MT--do you have the roller with 4 wheels? Ive found that it sets the tape better than the flusher JMO and leaves enough mud to glaze. Keep both tools in a bucket of water while working and always use them wet. Remember ,you are just glazing the tape day1 so dont try to make it look too pretty,,it will look fine next day when dry!!!


----------



## M T Buckets Painting (Nov 27, 2010)

I have this corner roller and it works fine, just a little pain to clean. (maybe because it is new, I am too worried about it being perfectly clean)

http://www.all-wall.com/Categories/Corner-Rollers/Drywall-Master-Corner-Roller


----------



## JustMe (Apr 17, 2009)

M T Buckets Painting said:


> One problem that I forgot to mention is that when the tape is wet and I try to run the angle box and angle head over it, it seems to want to tear alot more. I know this is due to the fact that there isn't enough compound on top of the tape.

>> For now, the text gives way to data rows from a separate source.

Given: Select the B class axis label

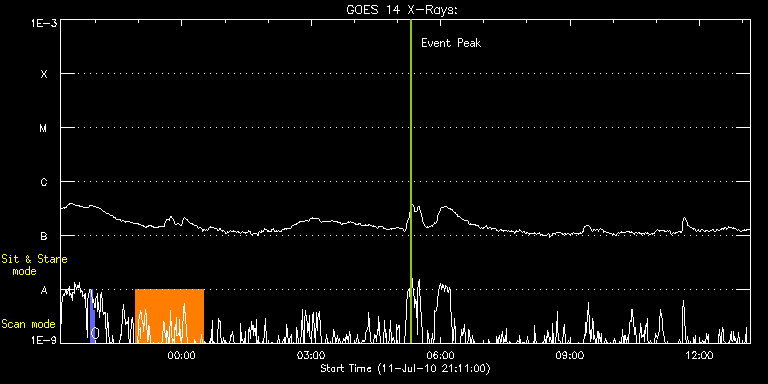Looking at the screenshot, I should 44,236.
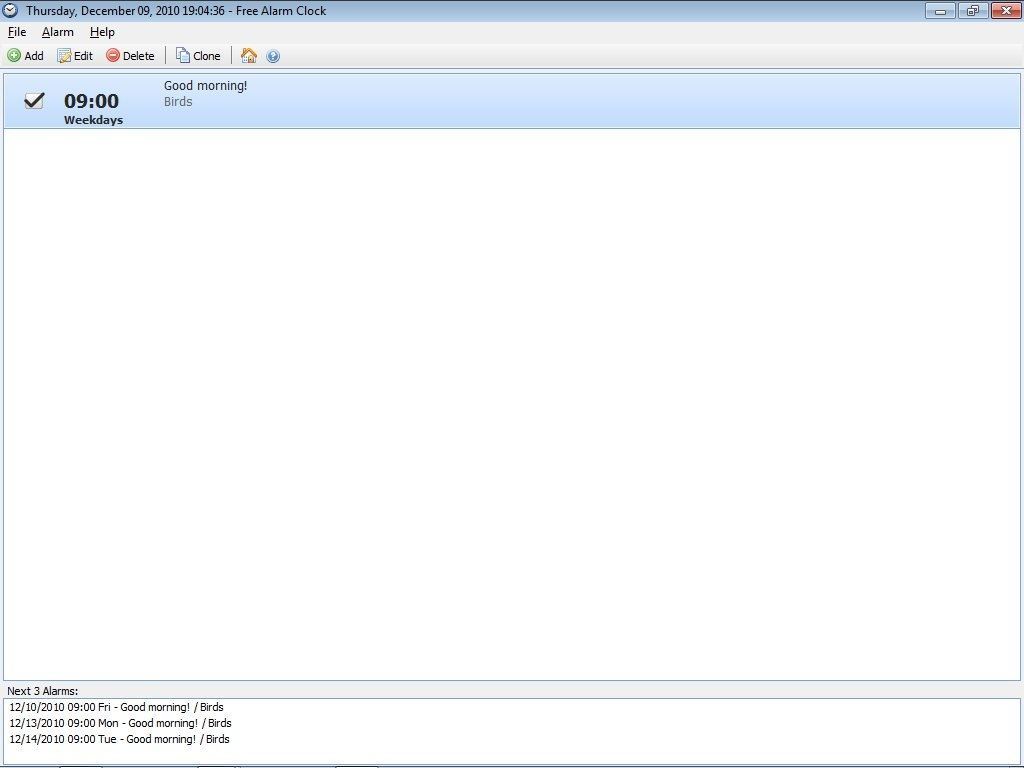The image size is (1024, 768).
Task: Click the Add alarm toolbar icon
Action: click(14, 56)
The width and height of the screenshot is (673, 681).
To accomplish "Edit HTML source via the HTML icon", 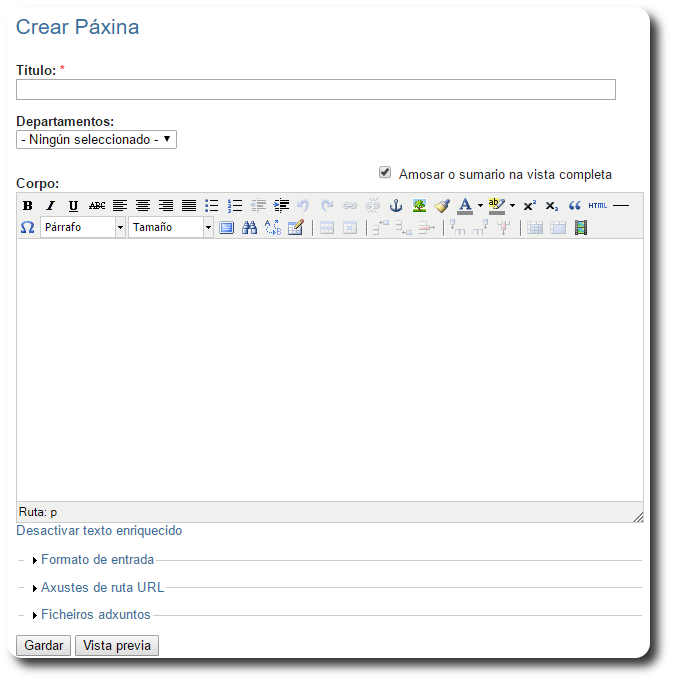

Unless I'm missing something, if you're doing as you said in your OP and putting tapes on with a banjo, I'm not sure why you'd need an angle box at this point. My banjo can give more than enough mud on the corner tapes, but I can dial it in for just the right amount. I then just roller and flush them, same as I do when using a bazooka. 



M T Buckets Painting said:


> I have this corner roller and it works fine, just a little pain to clean. (maybe because it is new, I am too worried about it being perfectly clean)
> 
> http://www.all-wall.com/Categories/Corner-Rollers/Drywall-Master-Corner-Roller


I use one similar. When using it, I have about a 1/5 pail of water that I let the roller, and my flusher, sit in/carry around in when putting on corner tapes. That helps keep the roller from getting clogged/gooey, which can cause the wheels to not turn, and tear up your tapes. I'll clean it while using it by doing something like Slim said - pumping it up and down in the water, while at the same time banging it a bit on the bottom of the pail. That cleans it pretty good.

When I'm finished, I'll do the same to clean it, as well as spin the rollers a bit till I get the backside of them exposed, which usually still has some mud there. I give that side a bit more of a cleaning/banging in the water. That's usually enough.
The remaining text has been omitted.